Provided passage:

= William A. Reiners =

William A. Reiners (June 10, 1937) is an American ecologist. He was born in Chicago, Illinois. Reiners attended Knox College (B.A. in Biology, 1959) and Rutgers University (M.S. in Botany, 1962, Ph.D. in Botany, 1964). At the latter, he was a student of Murray F. Buell.

Reiners married Norma Miller on April 21, 1962; they have two children, Peter William Reiners and Derek Seth Reiners.

Reiners’ career in ecology spans 50 years and has deepened the philosophical and conceptual foundations of ecology. Among his influential papers are a series on nitrogen dynamics in New England forests and pioneering long-term studies at Hubbard Brook Experimental Forest. Reiners, now at the University of Wyoming, most recently coauthored a book that explores the philosophy of ecology. In 2013, he received the Eminent Ecologist Award, given to a senior ecologist by the Ecological Society of America in recognition of an outstanding body of ecological work or sustained ecological contributions of extraordinary merit.

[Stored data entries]
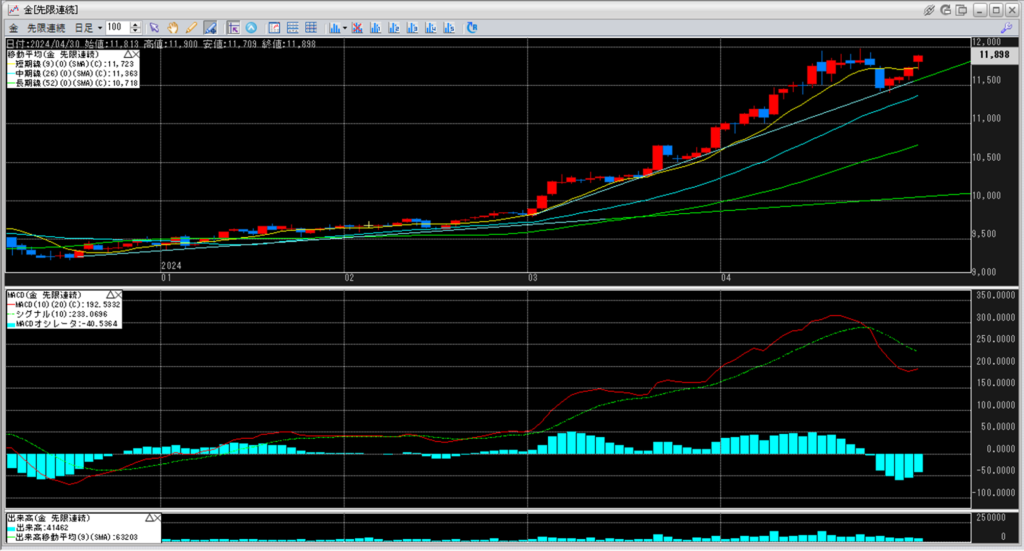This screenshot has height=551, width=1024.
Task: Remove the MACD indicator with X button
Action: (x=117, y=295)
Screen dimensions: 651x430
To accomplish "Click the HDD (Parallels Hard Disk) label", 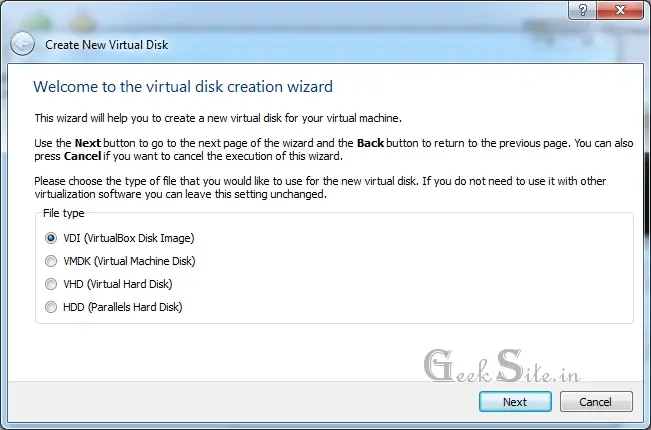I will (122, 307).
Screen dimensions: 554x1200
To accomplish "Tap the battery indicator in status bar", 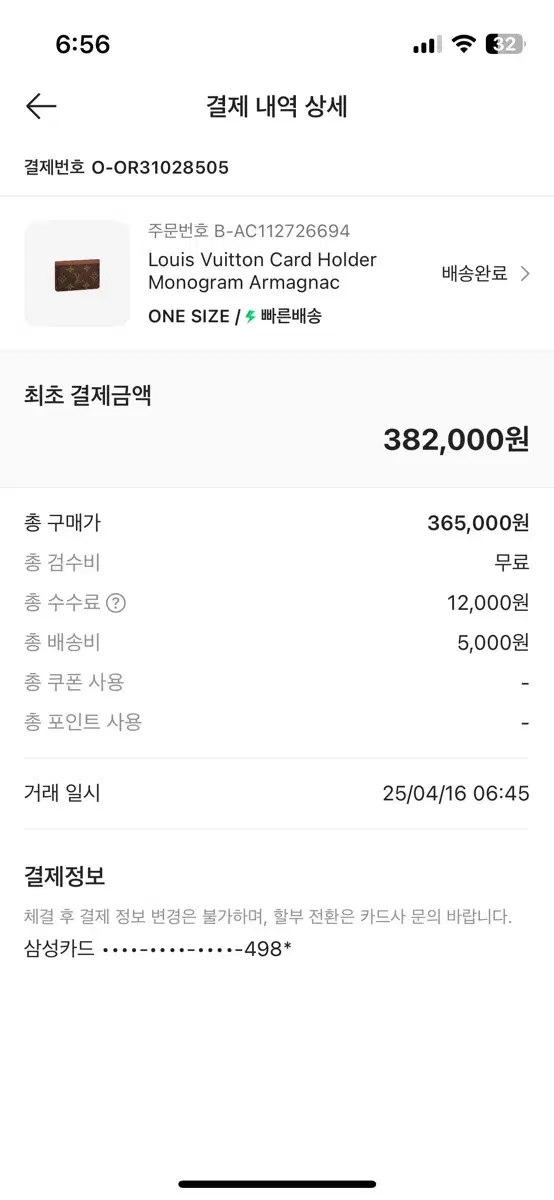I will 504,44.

Problem 1:
Answer these questions from the William A. Reiners biography:
(a) At which school did Reiners earn his B.A. in Biology?
(b) Whom did Reiners marry, and on what date?
(c) What award did Reiners receive in 2013?
Problem 2:
Reproduce the section of the William A. Reiners biography starting with "Reiners married Norma" and going on through "of extraordinary merit.".
Problem 3:
Write the next part of the William A. Reiners biography, picking up after its last sentence.
The records stand apart from the biography and are separate material.

Answer space 1:
(a) Knox College
(b) Norma Miller, on April 21, 1962
(c) The Eminent Ecologist Award

Answer space 2:
Reiners married Norma Miller on April 21, 1962; they have two children, Peter William Reiners and Derek Seth Reiners.

Reiners’ career in ecology spans 50 years and has deepened the philosophical and conceptual foundations of ecology. Among his influential papers are a series on nitrogen dynamics in New England forests and pioneering long-term studies at Hubbard Brook Experimental Forest. Reiners, now at the University of Wyoming, most recently coauthored a book that explores the philosophy of ecology. In 2013, he received the Eminent Ecologist Award, given to a senior ecologist by the Ecological Society of America in recognition of an outstanding body of ecological work or sustained ecological contributions of extraordinary merit.

Answer space 3:
==Career chronology==
- 1959 B.A. Knox College, Galesburg, Illinois
- 1962 M.S. Rutgers University, New Brunswick, NJ
- 1964 Ph.D. Rutgers University, New Brunswick, NJ

== Awards ==
- 2011 Alumni Achievement Award, Knox College
- 2013 Named Eminent Ecologist by the Ecological Society of America

== Selected bibliography ==

The following books were written by William A. Reiners:

- Transport Processes in Ecology: Propagation of Ecological Influences Through Environmental Space (2006) Cambridge University Press, Cambridge, UK. 302 p. ISBN 0-933280-46-7 With Kenneth L. Driese.
- Philosophical Foundations for the Practices of Ecology (2009) Cambridge University Press, Cambridge, UK. ISBN 978-0521133036. With Jeffrey A. Lockwood.